- **TO DO**
1. Answer each question from the executive summary, one answer per line, marked (a), (b), (c):
(a) By what year does the Government aim to reach net zero emissions?
(b) By how much have UK carbon emissions fallen over the last 30 years?
(c) Which two sectors are named as having seen much less impressive cuts in recent years?
2. Translate this sentence from the executive summary into Spanish: "Large urban areas are often perceived as being bad for the environment, and this is true for air pollution."
3. From the executive summary, extract everything from "This is because" down to "an outsized role.".

- **PAGE TEXT**
00Executive summary

Large urban areas are often perceived as being bad for the environment, and this is true for air pollution. But when it comes to tackling climate change and reaching the Government’s goal of net zero emissions by 2050, cities and large towns are greener than the countryside.

This is because of the specific nature of the challenge ahead. So far, the UK has made good progress on reducing carbon emissions, which have halved in the last 30 years mostly thanks to a shift away from coal and carbon-intensive industries. But further reductions are likely to be tougher to achieve, because they will involve bearing down on emissions in two sectors where cuts have been much less impressive in recent years: transport and housing. And on these two counts, cities and large towns will need to play an outsized role.

- **STORED DATA**
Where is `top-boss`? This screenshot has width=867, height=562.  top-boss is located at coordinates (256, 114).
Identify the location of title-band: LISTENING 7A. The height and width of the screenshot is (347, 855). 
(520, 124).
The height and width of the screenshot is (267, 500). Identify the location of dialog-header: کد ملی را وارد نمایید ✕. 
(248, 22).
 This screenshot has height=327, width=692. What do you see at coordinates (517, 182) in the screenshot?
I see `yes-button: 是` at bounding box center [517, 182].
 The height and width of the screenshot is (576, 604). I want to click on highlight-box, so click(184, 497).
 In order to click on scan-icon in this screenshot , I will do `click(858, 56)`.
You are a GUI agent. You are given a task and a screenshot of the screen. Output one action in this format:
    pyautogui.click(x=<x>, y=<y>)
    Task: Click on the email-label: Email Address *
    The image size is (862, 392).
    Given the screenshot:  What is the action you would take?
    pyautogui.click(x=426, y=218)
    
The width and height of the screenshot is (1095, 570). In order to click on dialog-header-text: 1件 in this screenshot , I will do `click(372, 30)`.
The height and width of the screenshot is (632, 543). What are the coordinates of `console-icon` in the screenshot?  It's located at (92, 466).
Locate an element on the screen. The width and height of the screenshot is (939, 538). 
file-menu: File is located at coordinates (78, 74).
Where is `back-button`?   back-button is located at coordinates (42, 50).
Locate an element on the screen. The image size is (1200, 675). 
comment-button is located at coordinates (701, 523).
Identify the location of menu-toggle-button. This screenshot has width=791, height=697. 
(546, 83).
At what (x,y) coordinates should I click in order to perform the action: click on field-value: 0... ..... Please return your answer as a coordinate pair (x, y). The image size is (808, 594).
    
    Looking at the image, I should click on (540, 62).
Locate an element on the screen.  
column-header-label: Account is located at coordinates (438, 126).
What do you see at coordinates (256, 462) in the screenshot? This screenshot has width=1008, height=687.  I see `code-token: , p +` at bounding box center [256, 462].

- **COMPLETED EXERCISE**
1.
(a) 2050
(b) They have halved.
(c) Transport and housing

2. A menudo se percibe que las grandes áreas urbanas son perjudiciales para el medio ambiente, y esto es cierto en el caso de la contaminación del aire.

3.
This is because of the specific nature of the challenge ahead. So far, the UK has made good progress on reducing carbon emissions, which have halved in the last 30 years mostly thanks to a shift away from coal and carbon-intensive industries. But further reductions are likely to be tougher to achieve, because they will involve bearing down on emissions in two sectors where cuts have been much less impressive in recent years: transport and housing. And on these two counts, cities and large towns will need to play an outsized role.